Se está observando un resurgimiento de las infecciones por paperas en todo Estados Unidos, y los Centros para el Control y la Prevención de Enfermedades (CDC) informaron al menos 34 casos en 11 regiones. Maryland, en particular, ha emitido una alerta oficial debido a 26 casos confirmados hasta el 19 de febrero. Este brote subraya la creciente amenaza de enfermedades prevenibles con vacunas en medio de la disminución de las tasas de vacunación.
Por qué han vuelto las paperas
Las paperas son una infección viral altamente contagiosa que causa una hinchazón dolorosa en las glándulas salivales, junto con síntomas como fiebre, dolor de cabeza y dolores musculares. La enfermedad se propaga a través de gotitas respiratorias y contacto directo, lo que hace que los entornos abarrotados, como escuelas, universidades y prisiones, sean particularmente vulnerables.

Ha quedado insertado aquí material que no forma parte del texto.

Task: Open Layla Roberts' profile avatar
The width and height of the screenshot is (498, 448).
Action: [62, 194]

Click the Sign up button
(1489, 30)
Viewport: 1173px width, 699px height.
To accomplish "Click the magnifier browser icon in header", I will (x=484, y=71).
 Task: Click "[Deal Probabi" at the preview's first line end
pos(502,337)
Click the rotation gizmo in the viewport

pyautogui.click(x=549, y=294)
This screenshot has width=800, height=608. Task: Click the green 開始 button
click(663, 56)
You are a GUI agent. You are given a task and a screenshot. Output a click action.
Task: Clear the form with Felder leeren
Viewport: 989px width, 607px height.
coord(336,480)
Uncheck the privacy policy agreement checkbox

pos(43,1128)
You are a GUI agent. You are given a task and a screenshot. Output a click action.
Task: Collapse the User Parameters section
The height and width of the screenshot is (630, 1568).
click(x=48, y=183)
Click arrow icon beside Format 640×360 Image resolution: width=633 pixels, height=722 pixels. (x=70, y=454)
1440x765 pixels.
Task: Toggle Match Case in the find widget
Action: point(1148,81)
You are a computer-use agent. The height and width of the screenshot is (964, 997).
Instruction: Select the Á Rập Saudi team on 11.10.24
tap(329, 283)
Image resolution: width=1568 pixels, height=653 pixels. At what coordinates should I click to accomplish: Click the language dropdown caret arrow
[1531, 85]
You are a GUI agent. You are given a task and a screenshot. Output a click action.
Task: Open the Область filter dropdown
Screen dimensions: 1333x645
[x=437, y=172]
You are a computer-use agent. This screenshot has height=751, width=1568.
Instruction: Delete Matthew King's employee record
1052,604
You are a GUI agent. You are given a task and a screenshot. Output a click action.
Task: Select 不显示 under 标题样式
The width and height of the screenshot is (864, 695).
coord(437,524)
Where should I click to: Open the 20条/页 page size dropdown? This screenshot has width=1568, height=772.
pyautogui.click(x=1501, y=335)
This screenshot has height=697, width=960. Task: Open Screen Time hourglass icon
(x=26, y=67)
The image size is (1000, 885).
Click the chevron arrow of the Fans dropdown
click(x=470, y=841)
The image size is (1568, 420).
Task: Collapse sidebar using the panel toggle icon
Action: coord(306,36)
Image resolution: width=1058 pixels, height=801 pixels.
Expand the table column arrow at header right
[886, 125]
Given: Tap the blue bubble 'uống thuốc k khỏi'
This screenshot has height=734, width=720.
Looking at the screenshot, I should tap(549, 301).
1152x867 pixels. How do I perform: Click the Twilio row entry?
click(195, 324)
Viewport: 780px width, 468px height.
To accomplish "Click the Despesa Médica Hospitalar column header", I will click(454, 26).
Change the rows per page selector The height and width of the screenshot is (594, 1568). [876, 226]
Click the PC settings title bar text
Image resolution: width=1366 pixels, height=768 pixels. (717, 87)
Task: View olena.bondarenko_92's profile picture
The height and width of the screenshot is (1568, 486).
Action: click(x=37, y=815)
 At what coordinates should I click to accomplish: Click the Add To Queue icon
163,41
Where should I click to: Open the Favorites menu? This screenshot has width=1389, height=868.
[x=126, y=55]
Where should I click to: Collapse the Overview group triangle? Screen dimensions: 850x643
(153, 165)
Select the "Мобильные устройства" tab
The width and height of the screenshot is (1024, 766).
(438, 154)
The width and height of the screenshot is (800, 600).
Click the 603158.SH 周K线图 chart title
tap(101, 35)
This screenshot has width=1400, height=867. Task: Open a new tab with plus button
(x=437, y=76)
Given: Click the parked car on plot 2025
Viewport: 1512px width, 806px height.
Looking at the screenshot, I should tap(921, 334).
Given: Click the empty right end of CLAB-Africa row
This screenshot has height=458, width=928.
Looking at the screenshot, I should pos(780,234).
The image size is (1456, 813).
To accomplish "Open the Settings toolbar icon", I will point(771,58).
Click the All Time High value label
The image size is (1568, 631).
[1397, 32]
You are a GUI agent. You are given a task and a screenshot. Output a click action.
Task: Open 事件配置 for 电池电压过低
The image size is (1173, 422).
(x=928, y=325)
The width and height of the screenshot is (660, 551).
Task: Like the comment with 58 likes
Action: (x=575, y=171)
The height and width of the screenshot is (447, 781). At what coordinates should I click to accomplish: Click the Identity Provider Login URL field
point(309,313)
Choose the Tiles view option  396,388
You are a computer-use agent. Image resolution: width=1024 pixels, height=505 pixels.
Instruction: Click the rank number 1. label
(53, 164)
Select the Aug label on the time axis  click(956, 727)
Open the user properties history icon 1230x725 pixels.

La vacuna MMR proporciona una protección eficaz contra las paperas ; dos dosis logran aproximadamente un 86 % de eficacia. Sin embargo, las dudas sobre las vacunas y la caída de las tasas de vacunación infantil (una tendencia exacerbada por el sentimiento antivacunas tras la pandemia de COVID-19) están revirtiendo décadas de progreso. Los brotes de sarampión ya aumentaron el año pasado y ahora las paperas se unen a la lista.
Complicaciones y gravedad
Si bien las paperas suelen ser leves en los niños, pueden ser graves en adolescentes y adultos. Las complicaciones graves incluyen orquitis (hinchazón testicular) que puede provocar infertilidad, ooforitis (inflamación de los ovarios), mastitis (inflamación de los senos), meningitis, encefalitis e incluso pérdida permanente de la audición. Las personas no vacunadas enfrentan un riesgo significativamente mayor de infección y consecuencias graves.
Contexto histórico y prevención
Antes de la introducción de la vacuna contra las paperas en 1967, la enfermedad estaba muy extendida. La vacunación provocó una disminución del 99% de los casos, pero persisten los brotes donde la inmunidad es baja. Las recomendaciones actuales recomiendan dos dosis de MMR: una entre los 12 y 15 meses y otra entre los 4 y 6 años. Incluso con la vacunación, la inmunidad puede disminuir con el tiempo y provocar infecciones irruptivas, aunque suelen ser más leves.
Este resurgimiento de las paperas sirve como un recordatorio crítico de la importancia de la vacunación para mantener la salud pública. La caída de las tasas no es sólo una cuestión de elección individual; socavan la inmunidad colectiva y ponen en riesgo a las poblaciones vulnerables.